Il caso di Giovanni Chiellíno è anch'esso singolare per la coerenza, la duttilità, la visione delle metamorfosi, coniugate all'esperienza che insorge con una materia preziosa, per più fili e profili di specificazione poetica. Essa è inseguita da più evidenze (mai naufraghe), sembianze icastiche e spoglie, fiamme mobili, in più versanti raffinate, conciliabili con una coerenza cospicua, in un itinerario che somiglia molto al suo poeta (senza utopie, né banali pronunce).

La tela della parole legge, quindi, la vita e l'attraversa come una rivolta febbrile e devota, istituendo un libero ed equilibrato territorio di segni suasivamente felice, in un rapporto espositivo a commossa ut pictura poiesis, e maniera in qualche modo doviziosa dello spirito puro: Cantano i mietitori | e il canto si diffonde | per archi di colori, | per onde di vapori | sulla coppa del mondo (da"Mattino con i mietitori", p.296).Qui, il lettore rintraccia un genere di melodia proto novecentesca, in una nostalgia meridionale: più slancio di levità che affaticato leit-motiv evocativo o lento e non privo di liricistico conforto.

Ma gli effetti sognanti, rarefatti, le linfe moltiplicate, che dal poemetto si portano fino ai tersi e inconsumabili haiku, spiegano un autore dal verso vivido che – tra l'altro – rivela (o ripropone?) un pensamiento lirico, tradotto ovunque in verso scolpito e di leggerissima struttura, su consapevole rarefazione (sensu: Giacometti), e puntualmente su immagine distinta e lontana.

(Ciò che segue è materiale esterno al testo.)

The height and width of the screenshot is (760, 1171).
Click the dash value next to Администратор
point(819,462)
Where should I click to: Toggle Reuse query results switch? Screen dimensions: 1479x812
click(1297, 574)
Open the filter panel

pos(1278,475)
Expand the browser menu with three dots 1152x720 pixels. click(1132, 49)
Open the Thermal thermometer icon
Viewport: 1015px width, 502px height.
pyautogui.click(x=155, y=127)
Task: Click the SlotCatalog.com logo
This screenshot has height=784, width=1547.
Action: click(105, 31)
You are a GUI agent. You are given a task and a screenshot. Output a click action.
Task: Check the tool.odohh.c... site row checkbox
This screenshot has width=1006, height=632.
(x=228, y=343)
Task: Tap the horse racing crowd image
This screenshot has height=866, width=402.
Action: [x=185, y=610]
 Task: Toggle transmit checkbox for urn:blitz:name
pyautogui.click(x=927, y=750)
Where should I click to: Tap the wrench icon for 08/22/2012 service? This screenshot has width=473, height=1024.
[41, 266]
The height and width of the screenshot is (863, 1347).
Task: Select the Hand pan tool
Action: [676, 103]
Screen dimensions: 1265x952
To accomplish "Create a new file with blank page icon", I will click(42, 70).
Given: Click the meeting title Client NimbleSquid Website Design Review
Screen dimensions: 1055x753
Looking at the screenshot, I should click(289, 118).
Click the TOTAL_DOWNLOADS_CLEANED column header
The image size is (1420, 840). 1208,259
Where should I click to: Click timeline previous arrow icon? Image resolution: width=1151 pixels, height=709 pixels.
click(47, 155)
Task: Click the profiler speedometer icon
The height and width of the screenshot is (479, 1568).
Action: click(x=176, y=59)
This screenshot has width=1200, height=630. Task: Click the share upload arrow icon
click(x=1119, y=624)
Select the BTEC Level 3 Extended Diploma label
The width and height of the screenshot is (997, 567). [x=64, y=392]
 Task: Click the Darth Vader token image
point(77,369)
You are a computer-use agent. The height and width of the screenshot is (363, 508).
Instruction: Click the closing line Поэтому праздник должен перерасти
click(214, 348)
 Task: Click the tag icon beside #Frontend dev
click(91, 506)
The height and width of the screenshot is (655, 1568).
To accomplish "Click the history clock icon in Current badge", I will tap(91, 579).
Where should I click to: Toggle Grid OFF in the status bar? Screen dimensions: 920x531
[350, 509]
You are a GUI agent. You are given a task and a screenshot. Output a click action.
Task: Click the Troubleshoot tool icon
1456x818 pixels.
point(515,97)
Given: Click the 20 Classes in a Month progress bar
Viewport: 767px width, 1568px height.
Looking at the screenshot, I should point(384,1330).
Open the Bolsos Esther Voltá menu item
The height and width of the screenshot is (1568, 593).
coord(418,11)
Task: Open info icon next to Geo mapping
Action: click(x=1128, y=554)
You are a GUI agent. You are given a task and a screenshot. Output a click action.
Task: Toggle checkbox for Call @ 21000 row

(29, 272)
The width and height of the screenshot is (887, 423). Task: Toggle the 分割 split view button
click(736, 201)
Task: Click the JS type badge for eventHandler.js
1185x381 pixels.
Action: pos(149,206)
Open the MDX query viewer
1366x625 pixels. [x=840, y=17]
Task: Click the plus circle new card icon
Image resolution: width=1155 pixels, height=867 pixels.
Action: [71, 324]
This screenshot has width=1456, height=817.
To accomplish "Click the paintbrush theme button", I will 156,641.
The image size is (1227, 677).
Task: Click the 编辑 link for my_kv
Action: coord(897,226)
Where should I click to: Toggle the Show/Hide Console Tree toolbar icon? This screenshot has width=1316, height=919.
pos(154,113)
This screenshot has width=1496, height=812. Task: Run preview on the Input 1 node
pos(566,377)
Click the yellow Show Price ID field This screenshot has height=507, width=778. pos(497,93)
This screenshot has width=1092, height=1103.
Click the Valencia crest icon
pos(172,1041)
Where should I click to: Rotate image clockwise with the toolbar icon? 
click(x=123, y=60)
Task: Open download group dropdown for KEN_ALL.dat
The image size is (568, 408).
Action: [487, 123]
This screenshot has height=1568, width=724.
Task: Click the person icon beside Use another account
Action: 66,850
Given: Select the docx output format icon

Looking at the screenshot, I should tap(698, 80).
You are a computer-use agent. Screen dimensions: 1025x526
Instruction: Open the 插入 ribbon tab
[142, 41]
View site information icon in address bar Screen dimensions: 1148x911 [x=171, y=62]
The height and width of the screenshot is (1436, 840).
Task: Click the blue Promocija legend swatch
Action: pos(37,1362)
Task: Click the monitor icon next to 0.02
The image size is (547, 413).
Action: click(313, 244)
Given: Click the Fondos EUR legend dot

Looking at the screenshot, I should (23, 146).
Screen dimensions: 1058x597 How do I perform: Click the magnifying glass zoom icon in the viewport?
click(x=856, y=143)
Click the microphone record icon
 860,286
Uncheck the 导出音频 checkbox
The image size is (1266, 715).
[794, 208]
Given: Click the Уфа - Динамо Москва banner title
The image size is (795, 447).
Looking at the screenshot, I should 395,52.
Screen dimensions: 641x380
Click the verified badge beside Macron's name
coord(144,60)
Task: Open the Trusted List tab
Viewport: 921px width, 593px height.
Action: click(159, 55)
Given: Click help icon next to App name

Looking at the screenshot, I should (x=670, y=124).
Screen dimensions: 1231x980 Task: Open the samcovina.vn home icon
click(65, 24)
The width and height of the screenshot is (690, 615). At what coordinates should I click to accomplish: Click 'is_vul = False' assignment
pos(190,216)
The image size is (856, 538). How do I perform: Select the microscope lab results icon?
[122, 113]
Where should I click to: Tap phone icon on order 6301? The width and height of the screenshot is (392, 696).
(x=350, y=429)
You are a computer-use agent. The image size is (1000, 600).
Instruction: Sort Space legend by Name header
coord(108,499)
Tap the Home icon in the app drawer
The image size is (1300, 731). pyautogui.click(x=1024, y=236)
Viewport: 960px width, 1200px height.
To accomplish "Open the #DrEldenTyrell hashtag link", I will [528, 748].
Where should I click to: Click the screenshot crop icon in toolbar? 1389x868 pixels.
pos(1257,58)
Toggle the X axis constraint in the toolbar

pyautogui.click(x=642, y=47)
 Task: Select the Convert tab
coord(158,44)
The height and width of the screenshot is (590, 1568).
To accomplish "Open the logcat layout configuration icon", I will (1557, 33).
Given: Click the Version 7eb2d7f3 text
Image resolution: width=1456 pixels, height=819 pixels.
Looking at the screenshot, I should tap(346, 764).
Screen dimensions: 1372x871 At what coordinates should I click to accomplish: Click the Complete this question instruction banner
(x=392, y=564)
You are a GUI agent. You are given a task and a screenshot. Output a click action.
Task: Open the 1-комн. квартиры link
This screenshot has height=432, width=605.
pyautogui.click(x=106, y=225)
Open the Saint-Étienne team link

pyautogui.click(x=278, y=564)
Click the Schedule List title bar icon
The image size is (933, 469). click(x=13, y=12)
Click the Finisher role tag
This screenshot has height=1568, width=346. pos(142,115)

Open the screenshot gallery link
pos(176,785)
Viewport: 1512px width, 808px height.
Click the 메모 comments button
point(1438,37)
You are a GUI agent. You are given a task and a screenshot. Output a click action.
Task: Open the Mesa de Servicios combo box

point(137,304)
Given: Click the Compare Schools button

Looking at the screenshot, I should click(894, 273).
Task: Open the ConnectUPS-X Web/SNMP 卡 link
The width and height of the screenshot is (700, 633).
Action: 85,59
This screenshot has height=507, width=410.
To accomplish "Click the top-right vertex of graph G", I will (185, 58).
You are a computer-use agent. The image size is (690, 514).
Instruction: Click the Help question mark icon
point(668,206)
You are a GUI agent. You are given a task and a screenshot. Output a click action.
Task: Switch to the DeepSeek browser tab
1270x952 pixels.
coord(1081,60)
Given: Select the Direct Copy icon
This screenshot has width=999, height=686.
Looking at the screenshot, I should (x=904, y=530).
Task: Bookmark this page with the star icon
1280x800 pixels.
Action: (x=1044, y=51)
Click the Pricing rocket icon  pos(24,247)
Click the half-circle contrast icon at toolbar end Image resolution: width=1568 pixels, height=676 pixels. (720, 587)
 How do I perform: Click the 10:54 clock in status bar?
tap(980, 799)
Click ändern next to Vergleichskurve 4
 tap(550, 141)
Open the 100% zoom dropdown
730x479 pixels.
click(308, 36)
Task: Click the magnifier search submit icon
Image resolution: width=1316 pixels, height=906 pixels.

In altri stupori (e non divergenze di affiato) l'opera antologica si coglie tra i balenii di una storia privata, e in una filologia in cui la metafora spinge esiti e tempi di quasi solenne condivisione, e ad effetto preciso e dolente e di vortici poco fantastici coniugati a ribellione innaturale, in cui l'effimero brucia più istanze ed evita possibili distrazioni della materia in causa.